◆ Aim of the exercise
Could you reproduce the rows verbatim, starting at the line that contains "1011x569 pixels." and ending with the last line of the rows, both included, and nothing else?

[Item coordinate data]
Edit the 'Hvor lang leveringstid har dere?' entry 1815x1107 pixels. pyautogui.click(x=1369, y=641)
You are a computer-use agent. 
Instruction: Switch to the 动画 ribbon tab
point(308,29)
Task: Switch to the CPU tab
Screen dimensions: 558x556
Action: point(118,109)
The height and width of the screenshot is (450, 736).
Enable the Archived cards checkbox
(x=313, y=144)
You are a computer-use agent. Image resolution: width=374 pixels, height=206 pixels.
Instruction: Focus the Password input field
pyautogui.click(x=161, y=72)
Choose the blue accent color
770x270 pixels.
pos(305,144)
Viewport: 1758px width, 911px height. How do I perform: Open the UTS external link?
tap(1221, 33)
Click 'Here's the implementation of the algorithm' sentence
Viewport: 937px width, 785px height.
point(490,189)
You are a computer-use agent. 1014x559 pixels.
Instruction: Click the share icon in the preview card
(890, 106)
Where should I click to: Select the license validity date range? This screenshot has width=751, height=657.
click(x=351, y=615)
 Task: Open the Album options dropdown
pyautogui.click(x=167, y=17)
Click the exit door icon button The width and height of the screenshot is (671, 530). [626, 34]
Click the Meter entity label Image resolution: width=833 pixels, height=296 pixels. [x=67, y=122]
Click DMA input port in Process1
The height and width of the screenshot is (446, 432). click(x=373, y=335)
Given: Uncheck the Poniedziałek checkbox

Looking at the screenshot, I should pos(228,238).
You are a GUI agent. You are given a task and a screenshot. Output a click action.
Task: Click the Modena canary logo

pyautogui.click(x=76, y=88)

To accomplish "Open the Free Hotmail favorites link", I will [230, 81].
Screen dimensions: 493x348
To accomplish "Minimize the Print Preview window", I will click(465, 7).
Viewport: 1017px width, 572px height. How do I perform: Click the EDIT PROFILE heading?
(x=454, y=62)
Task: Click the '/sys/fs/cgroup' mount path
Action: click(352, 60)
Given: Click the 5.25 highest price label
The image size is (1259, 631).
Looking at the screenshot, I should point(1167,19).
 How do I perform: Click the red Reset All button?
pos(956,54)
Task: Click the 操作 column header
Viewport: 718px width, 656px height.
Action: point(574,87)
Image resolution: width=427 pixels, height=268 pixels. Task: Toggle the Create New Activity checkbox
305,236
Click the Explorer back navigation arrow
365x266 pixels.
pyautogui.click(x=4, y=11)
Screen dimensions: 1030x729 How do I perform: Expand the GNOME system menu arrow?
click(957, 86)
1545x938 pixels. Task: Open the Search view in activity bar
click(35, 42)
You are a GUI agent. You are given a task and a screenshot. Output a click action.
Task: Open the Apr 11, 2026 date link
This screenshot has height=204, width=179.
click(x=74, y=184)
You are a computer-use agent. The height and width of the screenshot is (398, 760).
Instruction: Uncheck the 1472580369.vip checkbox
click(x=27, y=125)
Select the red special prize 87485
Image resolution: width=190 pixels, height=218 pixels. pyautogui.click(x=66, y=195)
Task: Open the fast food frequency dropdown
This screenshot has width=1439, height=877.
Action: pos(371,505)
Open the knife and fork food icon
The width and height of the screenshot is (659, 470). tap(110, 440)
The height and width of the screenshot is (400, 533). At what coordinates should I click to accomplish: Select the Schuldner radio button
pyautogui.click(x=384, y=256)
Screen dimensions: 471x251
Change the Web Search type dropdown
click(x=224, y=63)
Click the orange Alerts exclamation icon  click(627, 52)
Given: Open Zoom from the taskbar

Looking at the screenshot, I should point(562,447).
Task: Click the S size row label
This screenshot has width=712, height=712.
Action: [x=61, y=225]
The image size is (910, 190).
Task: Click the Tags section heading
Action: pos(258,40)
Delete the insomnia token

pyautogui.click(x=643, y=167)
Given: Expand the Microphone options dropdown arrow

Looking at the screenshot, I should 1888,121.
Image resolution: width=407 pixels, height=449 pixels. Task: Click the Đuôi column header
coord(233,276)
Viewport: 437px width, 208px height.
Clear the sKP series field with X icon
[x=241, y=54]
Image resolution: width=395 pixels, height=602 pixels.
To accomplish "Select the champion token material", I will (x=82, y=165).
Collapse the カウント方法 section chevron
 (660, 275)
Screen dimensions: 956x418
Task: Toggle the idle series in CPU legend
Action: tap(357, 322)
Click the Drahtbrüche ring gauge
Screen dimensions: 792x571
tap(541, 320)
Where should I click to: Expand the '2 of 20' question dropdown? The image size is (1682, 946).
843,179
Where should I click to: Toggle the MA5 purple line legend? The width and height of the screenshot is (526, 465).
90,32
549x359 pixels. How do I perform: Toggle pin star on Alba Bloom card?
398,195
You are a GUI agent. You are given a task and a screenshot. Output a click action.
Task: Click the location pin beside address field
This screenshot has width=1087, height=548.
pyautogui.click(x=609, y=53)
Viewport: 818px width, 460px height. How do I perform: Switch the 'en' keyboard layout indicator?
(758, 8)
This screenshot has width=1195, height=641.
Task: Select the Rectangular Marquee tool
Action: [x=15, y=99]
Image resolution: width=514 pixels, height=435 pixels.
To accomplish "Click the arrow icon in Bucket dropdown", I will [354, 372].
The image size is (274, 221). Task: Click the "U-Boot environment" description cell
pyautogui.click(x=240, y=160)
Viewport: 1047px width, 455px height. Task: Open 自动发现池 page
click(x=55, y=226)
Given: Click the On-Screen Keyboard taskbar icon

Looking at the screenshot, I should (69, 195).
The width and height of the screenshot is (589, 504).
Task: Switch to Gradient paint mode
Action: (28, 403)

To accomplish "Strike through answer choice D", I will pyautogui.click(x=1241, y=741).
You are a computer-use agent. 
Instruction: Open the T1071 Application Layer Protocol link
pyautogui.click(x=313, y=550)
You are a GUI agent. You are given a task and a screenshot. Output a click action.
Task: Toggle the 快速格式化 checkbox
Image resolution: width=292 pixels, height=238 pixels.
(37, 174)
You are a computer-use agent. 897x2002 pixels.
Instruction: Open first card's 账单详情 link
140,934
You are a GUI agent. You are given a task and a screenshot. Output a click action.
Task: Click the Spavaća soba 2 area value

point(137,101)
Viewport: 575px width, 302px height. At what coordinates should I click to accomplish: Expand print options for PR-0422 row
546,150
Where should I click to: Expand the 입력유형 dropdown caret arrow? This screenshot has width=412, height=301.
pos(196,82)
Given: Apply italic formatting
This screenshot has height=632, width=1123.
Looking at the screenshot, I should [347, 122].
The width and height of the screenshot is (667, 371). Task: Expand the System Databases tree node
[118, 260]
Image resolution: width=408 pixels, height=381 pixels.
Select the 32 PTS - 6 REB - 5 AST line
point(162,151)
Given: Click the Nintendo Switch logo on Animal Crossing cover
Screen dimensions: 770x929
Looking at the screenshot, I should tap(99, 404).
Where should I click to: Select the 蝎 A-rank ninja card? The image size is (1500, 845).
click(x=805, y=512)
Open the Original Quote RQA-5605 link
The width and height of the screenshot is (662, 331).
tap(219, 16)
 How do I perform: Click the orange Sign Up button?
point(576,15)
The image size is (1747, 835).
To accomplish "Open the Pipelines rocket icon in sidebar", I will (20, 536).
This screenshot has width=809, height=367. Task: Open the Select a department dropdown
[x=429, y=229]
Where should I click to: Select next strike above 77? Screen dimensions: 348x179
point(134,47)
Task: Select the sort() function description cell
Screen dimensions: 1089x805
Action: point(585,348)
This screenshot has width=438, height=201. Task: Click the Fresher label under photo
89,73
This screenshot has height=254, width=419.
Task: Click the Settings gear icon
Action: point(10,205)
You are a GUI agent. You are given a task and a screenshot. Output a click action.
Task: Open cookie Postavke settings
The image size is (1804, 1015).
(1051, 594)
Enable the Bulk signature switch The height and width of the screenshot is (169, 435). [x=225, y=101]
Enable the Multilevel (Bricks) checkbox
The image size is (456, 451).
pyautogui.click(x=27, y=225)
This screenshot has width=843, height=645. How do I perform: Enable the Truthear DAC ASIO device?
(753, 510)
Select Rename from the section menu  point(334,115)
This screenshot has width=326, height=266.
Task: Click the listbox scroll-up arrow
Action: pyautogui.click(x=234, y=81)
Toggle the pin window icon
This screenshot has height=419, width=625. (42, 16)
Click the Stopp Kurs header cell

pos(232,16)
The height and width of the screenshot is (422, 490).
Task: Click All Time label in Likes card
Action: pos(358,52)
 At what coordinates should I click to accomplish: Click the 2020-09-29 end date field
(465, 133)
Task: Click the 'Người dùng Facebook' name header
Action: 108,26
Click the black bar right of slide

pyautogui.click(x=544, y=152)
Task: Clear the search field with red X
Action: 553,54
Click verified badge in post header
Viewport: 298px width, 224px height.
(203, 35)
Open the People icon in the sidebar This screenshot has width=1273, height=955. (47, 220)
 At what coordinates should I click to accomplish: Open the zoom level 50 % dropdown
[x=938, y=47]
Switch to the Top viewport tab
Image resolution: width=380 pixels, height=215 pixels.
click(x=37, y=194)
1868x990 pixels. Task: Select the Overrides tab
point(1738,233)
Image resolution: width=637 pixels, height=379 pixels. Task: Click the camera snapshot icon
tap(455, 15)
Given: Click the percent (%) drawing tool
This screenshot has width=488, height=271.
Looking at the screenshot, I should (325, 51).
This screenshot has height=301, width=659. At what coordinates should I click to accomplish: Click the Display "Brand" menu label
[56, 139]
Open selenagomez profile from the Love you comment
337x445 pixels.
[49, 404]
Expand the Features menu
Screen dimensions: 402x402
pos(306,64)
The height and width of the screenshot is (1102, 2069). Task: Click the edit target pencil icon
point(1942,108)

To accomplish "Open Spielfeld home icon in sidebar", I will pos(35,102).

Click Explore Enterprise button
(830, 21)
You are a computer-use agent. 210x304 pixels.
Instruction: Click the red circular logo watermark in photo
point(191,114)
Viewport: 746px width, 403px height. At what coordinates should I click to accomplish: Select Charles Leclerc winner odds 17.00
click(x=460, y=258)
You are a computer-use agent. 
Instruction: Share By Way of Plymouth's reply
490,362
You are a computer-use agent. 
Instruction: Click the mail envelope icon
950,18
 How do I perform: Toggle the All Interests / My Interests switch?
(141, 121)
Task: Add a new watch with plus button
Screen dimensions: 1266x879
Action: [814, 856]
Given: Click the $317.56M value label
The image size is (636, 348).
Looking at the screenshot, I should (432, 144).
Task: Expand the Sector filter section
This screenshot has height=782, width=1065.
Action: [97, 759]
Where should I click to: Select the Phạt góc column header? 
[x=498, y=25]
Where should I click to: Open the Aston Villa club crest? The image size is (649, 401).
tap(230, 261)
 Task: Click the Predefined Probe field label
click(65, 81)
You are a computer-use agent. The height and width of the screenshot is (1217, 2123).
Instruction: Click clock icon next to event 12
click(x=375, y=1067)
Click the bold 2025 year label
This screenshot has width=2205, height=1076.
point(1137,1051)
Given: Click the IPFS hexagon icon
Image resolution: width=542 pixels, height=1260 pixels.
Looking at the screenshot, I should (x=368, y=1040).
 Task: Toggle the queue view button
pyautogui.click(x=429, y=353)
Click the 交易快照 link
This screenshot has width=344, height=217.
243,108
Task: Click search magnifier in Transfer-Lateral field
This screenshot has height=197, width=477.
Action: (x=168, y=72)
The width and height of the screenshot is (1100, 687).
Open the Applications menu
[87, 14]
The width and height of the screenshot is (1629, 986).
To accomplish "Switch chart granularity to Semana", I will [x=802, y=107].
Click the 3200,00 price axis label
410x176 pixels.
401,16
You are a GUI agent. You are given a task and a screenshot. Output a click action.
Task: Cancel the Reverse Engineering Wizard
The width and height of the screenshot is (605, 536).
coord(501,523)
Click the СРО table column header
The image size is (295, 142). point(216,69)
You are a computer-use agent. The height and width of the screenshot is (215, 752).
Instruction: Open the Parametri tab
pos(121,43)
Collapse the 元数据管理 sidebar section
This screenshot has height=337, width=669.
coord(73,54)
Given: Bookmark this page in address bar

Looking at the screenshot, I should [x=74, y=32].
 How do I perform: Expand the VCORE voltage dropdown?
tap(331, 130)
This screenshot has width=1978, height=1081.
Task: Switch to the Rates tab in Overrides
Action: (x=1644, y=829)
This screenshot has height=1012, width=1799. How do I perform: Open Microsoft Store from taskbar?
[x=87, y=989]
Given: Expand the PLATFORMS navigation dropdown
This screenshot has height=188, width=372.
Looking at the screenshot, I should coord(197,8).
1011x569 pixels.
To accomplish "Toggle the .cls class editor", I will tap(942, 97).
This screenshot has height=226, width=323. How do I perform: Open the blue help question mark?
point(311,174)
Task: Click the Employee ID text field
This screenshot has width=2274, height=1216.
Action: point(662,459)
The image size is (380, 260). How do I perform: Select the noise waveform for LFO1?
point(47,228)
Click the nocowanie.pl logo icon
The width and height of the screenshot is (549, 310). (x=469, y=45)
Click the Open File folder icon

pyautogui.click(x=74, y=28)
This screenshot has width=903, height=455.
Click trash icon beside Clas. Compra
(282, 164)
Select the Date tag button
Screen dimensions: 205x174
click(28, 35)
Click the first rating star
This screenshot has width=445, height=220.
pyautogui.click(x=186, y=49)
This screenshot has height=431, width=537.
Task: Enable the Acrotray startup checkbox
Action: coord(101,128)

◆ Expected output
1011x569 pixels.
To accomplish "Toggle the .cls class editor", I will tap(942, 97).
This screenshot has height=226, width=323. How do I perform: Open the blue help question mark?
point(311,174)
Task: Click the Employee ID text field
This screenshot has width=2274, height=1216.
Action: point(662,459)
The image size is (380, 260). How do I perform: Select the noise waveform for LFO1?
point(47,228)
Click the nocowanie.pl logo icon
The width and height of the screenshot is (549, 310). (x=469, y=45)
Click the Open File folder icon

pyautogui.click(x=74, y=28)
This screenshot has width=903, height=455.
Click trash icon beside Clas. Compra
(282, 164)
Select the Date tag button
Screen dimensions: 205x174
click(28, 35)
Click the first rating star
This screenshot has width=445, height=220.
pyautogui.click(x=186, y=49)
This screenshot has height=431, width=537.
Task: Enable the Acrotray startup checkbox
Action: coord(101,128)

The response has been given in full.